When you factor in the societal need for procreation, child-bearing becomes less of an issue of "choice.” We need women to have babies. Employers need us to have babies because they are the future workers. It seems employers should be working with both women and men in regards to family life, instead of against them, as is so often the case.
The Major Factor
In the article, “Despite New Law, Gender Salary Gap Persists,” Jennifer Ludden states that occupational segregation is a major factor in explaining the gender pay gap. Men and women don’t typically work in the same types of jobs, so the pay gap is not usually a clear-cut case of employers purposely paying men more than women for the same work.
The jobs that are most gender-segregated can explain some of these pay gap issues.
Highly segregated “women’s work” includes domestic work, child care, secretarial/administration, elementary teaching, and nursing. Highly segregated “men’s work” includes construction, engineering, college-level teaching, school administration, police work, and computer programming. The female-segregated jobs often pay less and have less promotion potential than many of the male-segregated jobs.
Sex-segregation in employment, which lends to the pay gap, may be linked to traditional gender roles. The jobs that are the most sex-segregated are the ones where women are domestics and care-givers, and men are providers and protectors.
Some contend that many male-segregated jobs pay higher wages because of greater physical risks. But, nurses, nail technicians, and many other “female” jobs entail a great deal of physical risk. Further, gender discrimination plays a part in the pay gap even within sex-segregated jobs. Women in typically “male” jobs tend to earn less than men in those fields; conversely, men in typically “female” jobs such as nursing tend to be promoted more quickly and earn more than their female counterparts.
Solutions
Even controlling for all the factors discussed, there is still a pay gap between men and women. Most sociologists and other experts explain this remaining gap as the result of continued gender stereotyping and discrimination.
So what is the solution to the pay gap?
Laws like the Fair Pay Restoration Act are certainly a start, but the policies need to go further. The solution of comparable worth is a strategy that might be employed. The Fair Pay Act, which is considered unlikely to pass, takes a stab at doing just this.

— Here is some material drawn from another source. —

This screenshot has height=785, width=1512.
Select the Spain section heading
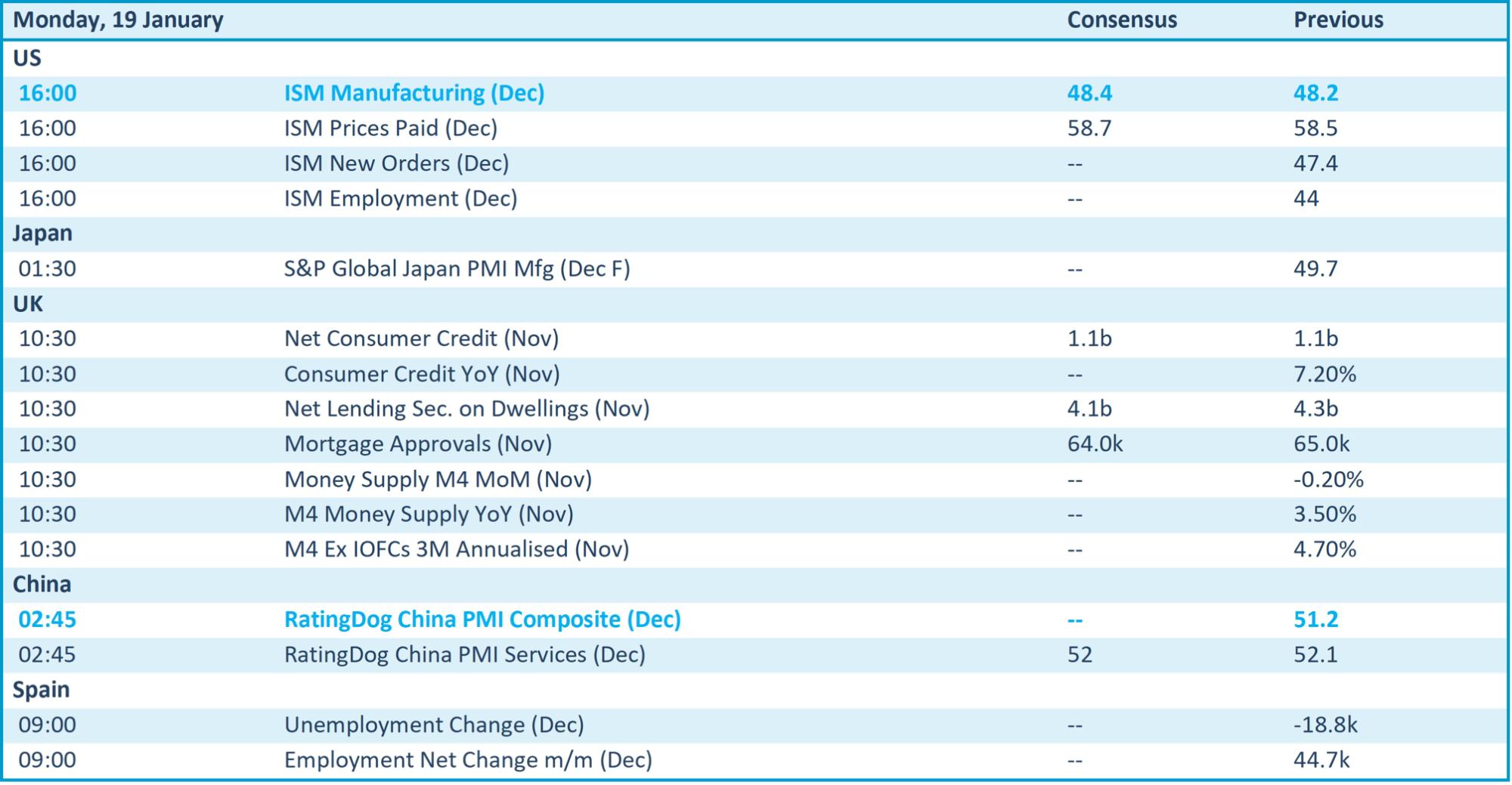coord(41,690)
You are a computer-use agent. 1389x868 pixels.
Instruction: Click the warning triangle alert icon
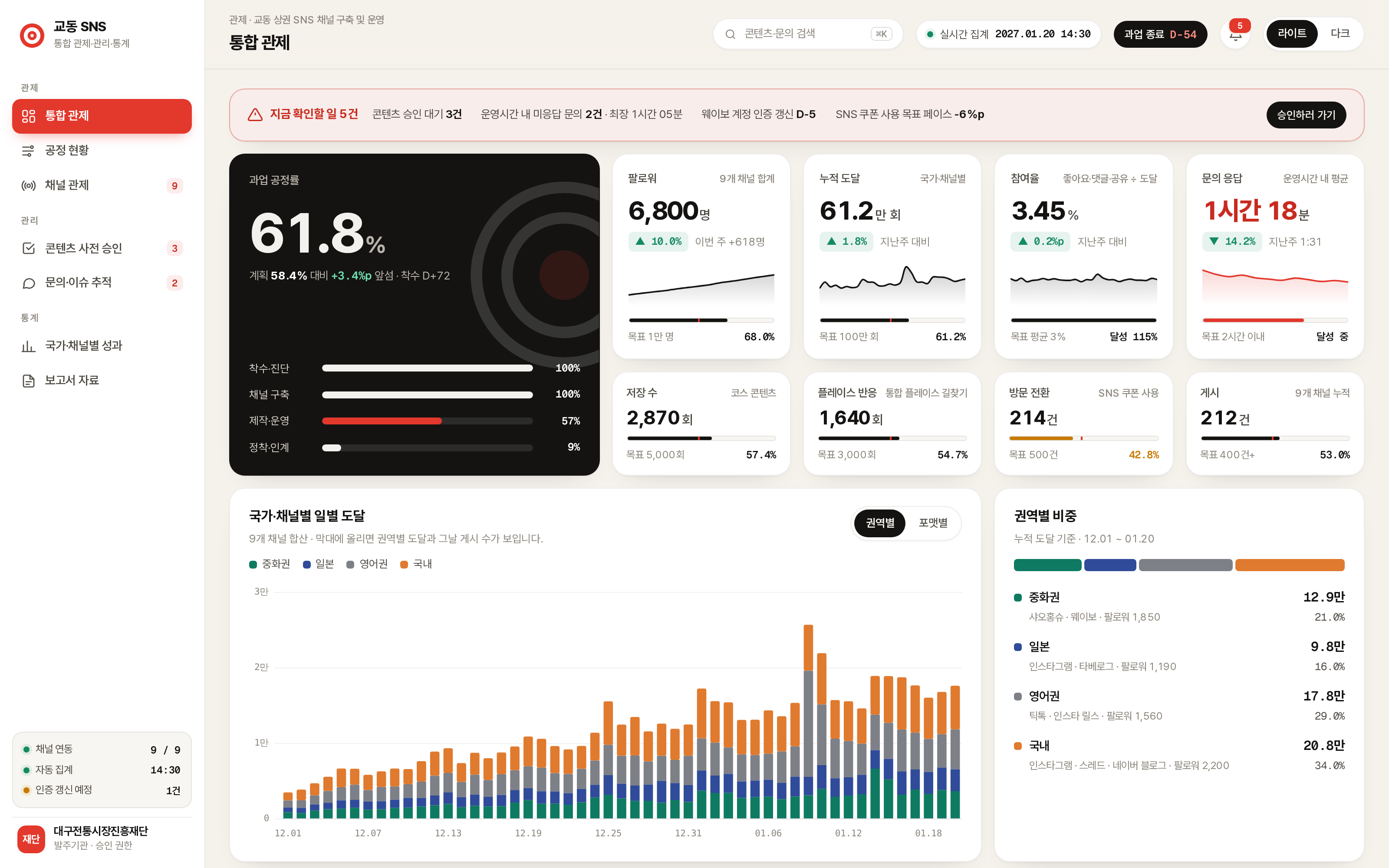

Since so much work is sex-segregated, we should pay people based on the education necessary to acquire a job and the skills and tasks required to be successful. We need to value skills in a gender-neutral way so that skills like cooperation and multi-tasking (typically viewed as female strengths) are valued as highly as skills like leadership and autonomy (strengths typically viewed as male). Comparable worth would have the effect of rewarding both men and women based on merit rather than on gender.
Since women are often sanctioned in the workforce for their presumed domestic responsibilities, we need to change the workplace culture itself. We need to encourage employers to see child-bearing and child-rearing as less about individual choices or “women’s” choices and more about societal needs. It is functional for society that people procreate. The work force, as a societal institution, needs to support this. Men and women both have children. Both men and women seek to provide financial support for themselves and those children. Both men and women seek to provide emotional support to their families. We need employers that work with these goals and nurture them instead of ones that view family life as less important or as non-productive.
Such cultural changes should have the effect of decreasing the gender pay gap as the dual responsibilities of work and family life are harmonized.